Turkey government, nationalist opposition agree on stronger presidency

"Mr. Bahceli, a patriot with common sense who cares about the country's future, took responsibility. We will, Allah willing, together bring the presidential system."

ERBIL, Kurdistan Region (Kurdistan24) - Turkey's Prime Minister Binali Yildirim announced on Friday a preliminary agreement between his ruling Justice and Development Party (AKP) and the far-right Nationalist Movement Party (MHP) on drafting a new constitution and introducing a presidential system of governance.

The AKP has long been an ardent proponent of constitutional reform, and particularly sidelining Turkey's parliamentary democracy for a presidential system in which its founder President Recep Tayyip Erdogan could hold larger powers.

"We have made a promise.
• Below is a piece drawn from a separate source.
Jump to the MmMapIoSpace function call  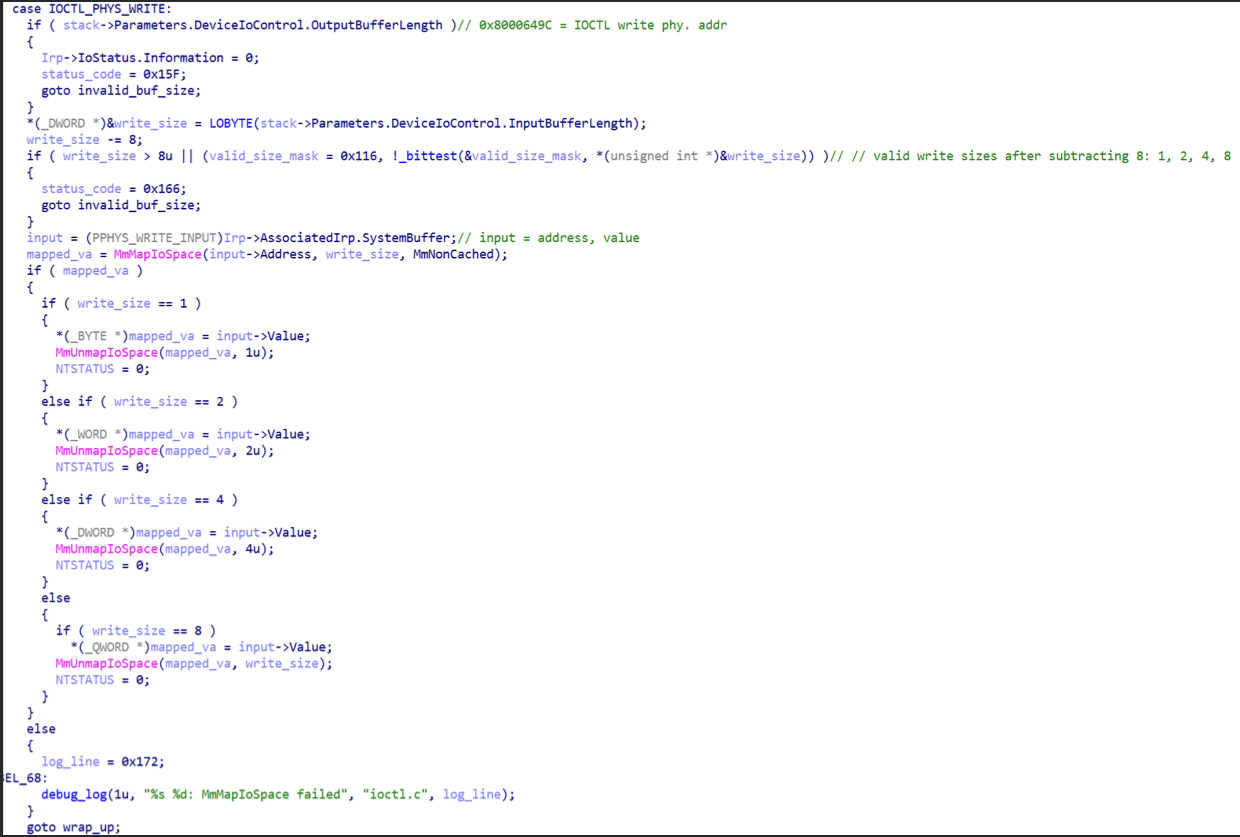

We will change the constitution and elect our president, are you ready?" told PM Yildirim to his party's supporters during an opening ceremony for a tunnel in the Black Sea city of Trabzon, according to remarks carried by the government-run Anadolu Agency.

PM Yildirim and the fourth largest parliamentary block MHP's leader Devlet Bahceli said a day earlier in Ankara as a part of a series of meetings to discuss both issues.

"Mr. Bahceli, a patriot with common sense who cares about the country's future, took responsibility. We will, Allah willing, together bring the presidential system," continued the Turkish PM who without giving an exact timetable said the two parties would soon first seek the Parliament's approval then go for a referendum.

At the end of last month, Yildirim claimed if Turkey did not change its system of governance to a presidential one it may split up, a frightening prospect for many Turks terrified by Kurdish self-rule and separatism.

The far-right leader Bahceli declared on Twitter that he had "a fruitful meeting with the PM whose ideas were positive."

The main secularist opposition, Republican People’s Party (CHP) has vowed to resist any attempts of empowering Erdogan, a situation its leader Kemal Kilicdaroglu has described as "dictatorship."

Pro-Kurdish Peoples' Democratic Party (HDP), the third largest group in the Turkish Parliament, whose two co-chairs Selahattin Demirtas and Figen Yuksekdag and eight other lawmakers have now been in prison since November 4, has consistently opposed any plans to further empower President Erdogan.

On Tuesday, Demirtas said in a letter from a prison cell in the Turkish city of Edirne that his imprisonment was tied to "a one-man rule plan" in Turkey.

Erdogan whose office is largely ceremonial and has limited powers such as vetoing bills passed by the Parliament advocated that executive power for him meant political and economic stability during a Friday-aired interview with the Qatar-based Aljazeera.